The Dow Jones industrial average fell 12.79 points, to 4,192.62, after chalking up its 16th record high this year on Thursday. Shares of DuPont Co., Chevron Corp. and Eastman Kodak Co. led the decline. Declining issues outnumbered rising stocks, 1,141 to 980, on the New York Stock Exchange.
Shares of DuPont weighed on other chemical issues. The chemical company DuPont on Thursday bought back 24.2 percent of its stock from Seagram Co. for $8.8 billion -- 13 percent less than Thursday's closing price. Yesterday, DuPont shares fell $2.375, to $62.375, after surging 7 percent this week, to a 52-week high. The stock was downgraded to "neutral" from "outperform" at Smith Barney yesterday. Seagram toppled $1.375, to $26.50.
Chemical maker Rohm & Haas Co. slipped 62.5 cents, to $57.625. Dow Chemical Co. was down 75 cents, to $71.875. Bank of Boston Corp. added $1.50, to close at $32.25, after Smith Barney Inc. analyst Henry Dickson raised his opinion on the stock to "buy" from "outperform."
Oil companies fell for a second day amid expectations of weak first-quarter earnings, analysts said.
"The oil companies' earnings have been hurt by a warm winter," said Paul Ting, an oil analyst at Oppenheimer & Co. "Poor refinery margins in the industry are going to translate into lackluster earnings."
The declines worsened as analysts lowered their ratings on several oil stocks, including Mobil Corp. and Amoco Corp. Analysts are concerned that companies that built refineries to accommodate new regulations for reformulated gas in the United States may suffer as more states decide not to adopt the regulations.
Chevron's shares fell 75 cents, to $45.50, and Mobil Corp.'s stock slid 62.5 cents, to $89.50.
Shares were also pushed down as bond yields jumped, traders said. Yields on 30-year U.S. Treasury bonds rose to 7.39 percent, after stooping to a nine-month low of 7.30 percent earlier. Higher rates make bonds more attractive to investors compared to stocks.
Among broader market measures, the Standard & Poor's 500 stock index gained 0.34, to 506.42, enough to score its third consecutive high this week. Gains in telephone companies, chip makers and software developers offset losses in chemical, oil and electrical equipment shares.
The Nasdaq combined composite index, laden with technology issues, gained 0.89, to 814.69, led by semiconductor shares.
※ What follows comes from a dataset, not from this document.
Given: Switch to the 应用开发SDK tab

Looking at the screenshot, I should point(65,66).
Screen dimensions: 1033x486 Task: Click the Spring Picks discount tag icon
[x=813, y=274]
Trading volume on the Big Board fell to 314.8 million shares from 320.4 million, and below 331.77 million average trading volume since the beginning of the year.
Shares of semiconductor makers jumped on news of Japanese chip price increases.
Intel Corp.'s stock, which had fallen 3.4 percent since its 52-week high Monday, jumped $1.625, to $87.125; Micron Technology Inc. rose $1.375, to $76.25; and semiconductor-equipment maker Applied Materials Inc. increased $1.75, to $57.
Semiconductors pulled up other computer shares, which languished Thursday on concern computer sales are slowing. Oracle Systems Corp. rose $1.25, to $30.625, and Computer Associates International Inc. jumped $1, to $59.50.